A licença menstrual é um período de afastamento remunerado concedido às pessoas que menstruam durante o ciclo menstrual.

“Ela pode ser necessária porque muitas pessoas que menstruam enfrentam sintomas graves, como cólicas, dores nas costas, enxaqueca, fadiga, alterações de humor e irritabilidade, que podem impedir as tarefas diárias e afetar o desempenho, a produtividade e o conforto no ambiente de trabalho”, explica a presidente da Comissão OAB Mulher Rio de Janeiro, Flávia Pinto Ribeiro.

Ela é dirigida a todo mundo que menstrua, o que inclui não apenas mulheres cisgênero, mas também homens transgêneros e outras pessoas que tenham útero e ovários.

“O objetivo principal é reconhecer e respeitar as necessidades e os desafios enfrentados durante esse período específico, como sintomas físicos e emocionais que causam desconforto e dificuldade de concentração”, afirma Ribeiro.

Licença menstrual no mundo

A primeira legislação sobre licença menstrual aconteceu na União Soviética, em 1922. Atualmente, a maioria dos países que possuem legislação que garante a licença menstrual estão na Ásia, como Japão, Taiwan, Indonésia e Coreia do Sul.

Outros países que garantem o direito é a Zâmbia, na África, e a Espanha, que em 2023 se tornou o primeiro país ocidental a oferecer licença médica para mulheres que sofrem com cólicas menstruais.

Já no Brasil, está em tramitação no Congresso Nacional o Projeto de Lei 1.246/22, que propõe a concessão de uma licença de três dias consecutivos por mês para indivíduos que apresentem sintomas graves relacionados ao ciclo menstrual e possam comprová-los, sem prejuízo do salário ou de outros direitos trabalhistas.

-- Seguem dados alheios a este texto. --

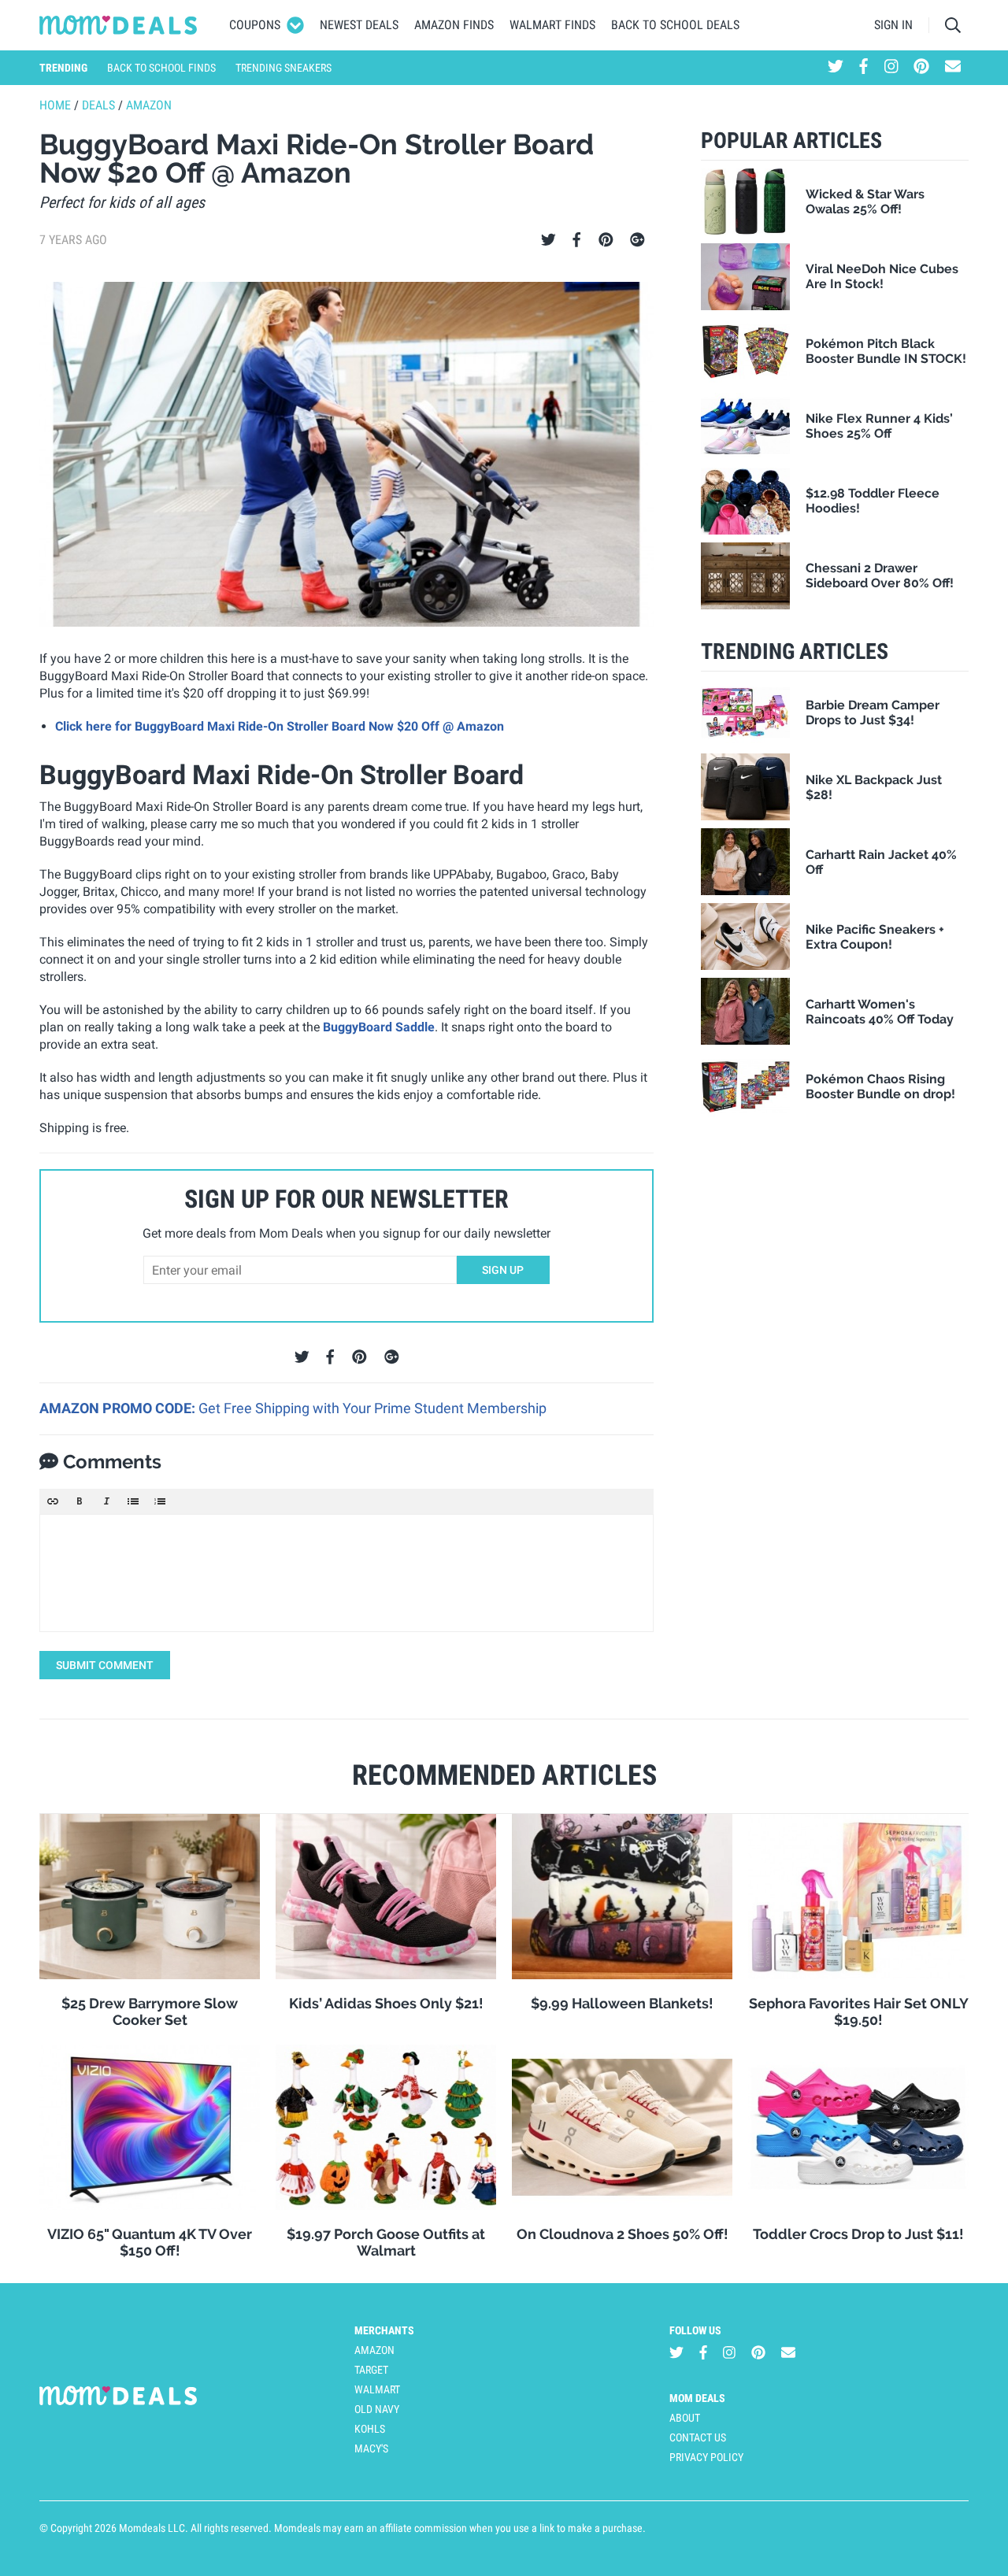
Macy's (371, 2448)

“O projeto também prevê que as empresas ofertem condições adequadas de higiene e conforto para as pessoas que menstruam, como banheiros limpos, água potável, absorventes e analgésicos. Além disso, o projeto determina que o poder público deverá promover campanhas educativas sobre a saúde menstrual e a prevenção de doenças relacionadas ao ciclo menstrual”, contextualiza Ribeiro.

Segundo a advogada, se aprovado, o projeto de lei teria impactos sociais positivos, como a redução do estigma e da discriminação em torno da menstruação, que ainda é vista como um tabu.

“Além de melhorar a saúde e o bem-estar das pessoas que menstruam, que poderiam ter mais tempo e recursos para cuidar de si mesmas e aliviar os sintomas da menstruação, aumentaria a igualdade de gênero e oportunidades no mercado de trabalho, ao reconhecer e valorizar a diversidade e as especificidades das pessoas que menstruam, sem penalizá-las ou prejudicá-las por sua condição biológica”, descreve Ribeiro.

“Ainda promoveria a educação e a conscientização sobre a saúde menstrual ao incentivar o diálogo e a informação sobre o tema”, opina.

Mesmo sem lei, afastamento é possível

Ainda que não haja legislação sobre licença menstrual no Brasil, a mulher que sofre com problemas em seu ciclo pode se ausentar do trabalho, desde que apresente um atestado médico que comprove a necessidade de afastamento.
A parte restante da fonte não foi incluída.